What to work on:
Up to and including the line containing "Click the Uhrzeit column header", set down each line of the entries below exactly, starting from the first, and leave out the rest.

Provided entries:
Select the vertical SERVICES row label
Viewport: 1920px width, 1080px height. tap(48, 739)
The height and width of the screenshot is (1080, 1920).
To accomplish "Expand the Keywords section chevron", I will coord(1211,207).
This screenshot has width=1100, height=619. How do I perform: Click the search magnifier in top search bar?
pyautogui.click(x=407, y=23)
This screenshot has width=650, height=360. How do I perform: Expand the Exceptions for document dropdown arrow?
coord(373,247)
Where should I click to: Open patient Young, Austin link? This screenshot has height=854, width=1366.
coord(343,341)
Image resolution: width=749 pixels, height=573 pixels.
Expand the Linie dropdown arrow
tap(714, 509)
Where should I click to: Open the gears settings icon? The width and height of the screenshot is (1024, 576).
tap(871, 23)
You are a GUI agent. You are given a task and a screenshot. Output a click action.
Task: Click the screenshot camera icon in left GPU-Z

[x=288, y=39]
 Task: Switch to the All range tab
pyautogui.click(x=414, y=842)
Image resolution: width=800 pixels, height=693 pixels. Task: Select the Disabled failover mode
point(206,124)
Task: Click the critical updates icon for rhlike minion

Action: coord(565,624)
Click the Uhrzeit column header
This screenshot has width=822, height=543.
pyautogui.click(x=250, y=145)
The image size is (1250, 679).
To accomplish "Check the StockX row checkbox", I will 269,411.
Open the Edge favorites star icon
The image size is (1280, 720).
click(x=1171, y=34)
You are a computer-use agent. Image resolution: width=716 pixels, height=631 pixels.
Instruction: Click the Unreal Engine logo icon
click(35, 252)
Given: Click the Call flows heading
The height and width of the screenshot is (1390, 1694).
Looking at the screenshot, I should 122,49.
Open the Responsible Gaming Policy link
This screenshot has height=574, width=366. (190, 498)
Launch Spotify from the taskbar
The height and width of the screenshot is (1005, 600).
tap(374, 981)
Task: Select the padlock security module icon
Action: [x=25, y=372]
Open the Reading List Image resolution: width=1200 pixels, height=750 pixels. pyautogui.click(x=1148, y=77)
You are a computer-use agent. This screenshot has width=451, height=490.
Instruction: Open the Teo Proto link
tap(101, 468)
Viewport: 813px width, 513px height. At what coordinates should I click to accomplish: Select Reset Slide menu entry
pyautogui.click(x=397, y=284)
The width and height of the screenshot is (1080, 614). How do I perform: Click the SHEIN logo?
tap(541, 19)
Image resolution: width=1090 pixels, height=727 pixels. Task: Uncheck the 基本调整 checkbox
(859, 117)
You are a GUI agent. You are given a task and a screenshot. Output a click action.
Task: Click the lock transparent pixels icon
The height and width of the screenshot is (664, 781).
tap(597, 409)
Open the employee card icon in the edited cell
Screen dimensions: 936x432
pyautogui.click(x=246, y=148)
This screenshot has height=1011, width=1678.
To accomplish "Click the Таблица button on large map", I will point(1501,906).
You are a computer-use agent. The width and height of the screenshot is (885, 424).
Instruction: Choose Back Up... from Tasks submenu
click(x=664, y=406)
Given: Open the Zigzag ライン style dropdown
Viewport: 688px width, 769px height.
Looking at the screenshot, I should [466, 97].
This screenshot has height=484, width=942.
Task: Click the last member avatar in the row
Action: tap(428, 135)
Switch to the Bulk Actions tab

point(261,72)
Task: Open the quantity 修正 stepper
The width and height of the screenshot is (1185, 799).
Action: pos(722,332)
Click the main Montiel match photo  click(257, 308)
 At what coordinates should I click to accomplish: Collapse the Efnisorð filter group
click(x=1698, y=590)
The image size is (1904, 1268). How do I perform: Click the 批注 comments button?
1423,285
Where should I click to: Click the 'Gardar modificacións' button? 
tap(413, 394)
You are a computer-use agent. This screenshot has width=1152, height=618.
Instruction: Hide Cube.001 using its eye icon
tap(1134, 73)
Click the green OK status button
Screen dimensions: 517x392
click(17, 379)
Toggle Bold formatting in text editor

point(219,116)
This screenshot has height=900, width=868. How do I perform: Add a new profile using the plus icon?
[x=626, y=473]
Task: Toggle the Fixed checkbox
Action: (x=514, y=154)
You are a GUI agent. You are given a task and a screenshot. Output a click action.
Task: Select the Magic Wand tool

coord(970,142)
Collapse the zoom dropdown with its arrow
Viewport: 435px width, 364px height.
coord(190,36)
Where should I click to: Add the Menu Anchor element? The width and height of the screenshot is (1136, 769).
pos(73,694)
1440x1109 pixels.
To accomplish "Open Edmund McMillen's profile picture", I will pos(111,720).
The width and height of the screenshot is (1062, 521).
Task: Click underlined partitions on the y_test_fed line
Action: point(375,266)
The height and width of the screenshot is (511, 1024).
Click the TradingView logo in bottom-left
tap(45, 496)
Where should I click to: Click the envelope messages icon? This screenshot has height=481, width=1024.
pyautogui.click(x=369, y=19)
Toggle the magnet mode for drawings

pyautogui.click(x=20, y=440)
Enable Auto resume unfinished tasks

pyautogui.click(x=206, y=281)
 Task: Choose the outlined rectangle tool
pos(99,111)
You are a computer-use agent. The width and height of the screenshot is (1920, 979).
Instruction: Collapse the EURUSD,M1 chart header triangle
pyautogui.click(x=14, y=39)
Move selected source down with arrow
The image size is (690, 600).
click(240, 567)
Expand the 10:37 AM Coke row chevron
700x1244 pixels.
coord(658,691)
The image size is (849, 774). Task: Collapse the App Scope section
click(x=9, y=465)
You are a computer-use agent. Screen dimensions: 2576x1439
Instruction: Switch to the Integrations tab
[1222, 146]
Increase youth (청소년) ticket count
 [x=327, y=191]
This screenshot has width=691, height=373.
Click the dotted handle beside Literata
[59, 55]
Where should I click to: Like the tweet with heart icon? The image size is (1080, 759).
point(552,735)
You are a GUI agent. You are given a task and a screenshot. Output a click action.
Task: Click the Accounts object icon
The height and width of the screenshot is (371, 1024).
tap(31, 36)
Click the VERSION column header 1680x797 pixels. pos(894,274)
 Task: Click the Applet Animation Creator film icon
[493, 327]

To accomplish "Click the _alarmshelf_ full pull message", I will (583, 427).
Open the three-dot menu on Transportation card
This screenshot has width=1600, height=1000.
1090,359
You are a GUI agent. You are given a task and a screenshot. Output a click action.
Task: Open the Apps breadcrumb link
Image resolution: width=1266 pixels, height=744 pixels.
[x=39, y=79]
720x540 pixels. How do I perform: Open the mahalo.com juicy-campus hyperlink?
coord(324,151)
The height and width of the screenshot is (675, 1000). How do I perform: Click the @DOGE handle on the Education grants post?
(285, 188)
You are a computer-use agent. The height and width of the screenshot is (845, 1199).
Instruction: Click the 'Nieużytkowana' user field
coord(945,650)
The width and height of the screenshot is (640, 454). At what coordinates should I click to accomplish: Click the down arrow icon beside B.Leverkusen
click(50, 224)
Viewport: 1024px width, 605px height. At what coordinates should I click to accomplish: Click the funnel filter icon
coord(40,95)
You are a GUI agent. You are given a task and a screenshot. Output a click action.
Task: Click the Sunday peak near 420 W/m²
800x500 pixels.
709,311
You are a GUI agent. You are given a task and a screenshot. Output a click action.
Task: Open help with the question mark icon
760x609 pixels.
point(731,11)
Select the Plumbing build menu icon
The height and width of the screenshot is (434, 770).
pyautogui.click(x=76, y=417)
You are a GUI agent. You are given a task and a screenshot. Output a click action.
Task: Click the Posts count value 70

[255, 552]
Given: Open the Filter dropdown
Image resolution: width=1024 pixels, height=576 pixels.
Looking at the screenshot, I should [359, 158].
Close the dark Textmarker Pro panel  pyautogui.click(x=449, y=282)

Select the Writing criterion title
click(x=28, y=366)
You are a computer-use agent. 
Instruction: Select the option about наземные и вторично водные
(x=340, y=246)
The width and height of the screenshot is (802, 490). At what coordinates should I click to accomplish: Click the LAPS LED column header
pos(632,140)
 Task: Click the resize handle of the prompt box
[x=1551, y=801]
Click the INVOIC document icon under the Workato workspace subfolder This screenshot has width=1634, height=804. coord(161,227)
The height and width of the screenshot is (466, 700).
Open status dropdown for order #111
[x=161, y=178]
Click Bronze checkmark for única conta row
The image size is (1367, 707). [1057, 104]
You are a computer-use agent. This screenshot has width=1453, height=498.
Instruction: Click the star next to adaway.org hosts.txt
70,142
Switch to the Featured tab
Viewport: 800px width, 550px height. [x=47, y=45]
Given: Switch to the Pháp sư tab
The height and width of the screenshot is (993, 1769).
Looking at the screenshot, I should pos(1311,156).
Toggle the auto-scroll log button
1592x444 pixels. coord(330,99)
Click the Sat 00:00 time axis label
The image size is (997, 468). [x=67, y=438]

Result of this task:
Select the vertical SERVICES row label
Viewport: 1920px width, 1080px height. tap(48, 739)
The height and width of the screenshot is (1080, 1920).
To accomplish "Expand the Keywords section chevron", I will coord(1211,207).
This screenshot has width=1100, height=619. How do I perform: Click the search magnifier in top search bar?
pyautogui.click(x=407, y=23)
This screenshot has width=650, height=360. How do I perform: Expand the Exceptions for document dropdown arrow?
coord(373,247)
Where should I click to: Open patient Young, Austin link? This screenshot has height=854, width=1366.
coord(343,341)
Image resolution: width=749 pixels, height=573 pixels.
Expand the Linie dropdown arrow
tap(714, 509)
Where should I click to: Open the gears settings icon? The width and height of the screenshot is (1024, 576).
tap(871, 23)
You are a GUI agent. You are given a task and a screenshot. Output a click action.
Task: Click the screenshot camera icon in left GPU-Z

[x=288, y=39]
 Task: Switch to the All range tab
pyautogui.click(x=414, y=842)
Image resolution: width=800 pixels, height=693 pixels. Task: Select the Disabled failover mode
point(206,124)
Task: Click the critical updates icon for rhlike minion

Action: coord(565,624)
Click the Uhrzeit column header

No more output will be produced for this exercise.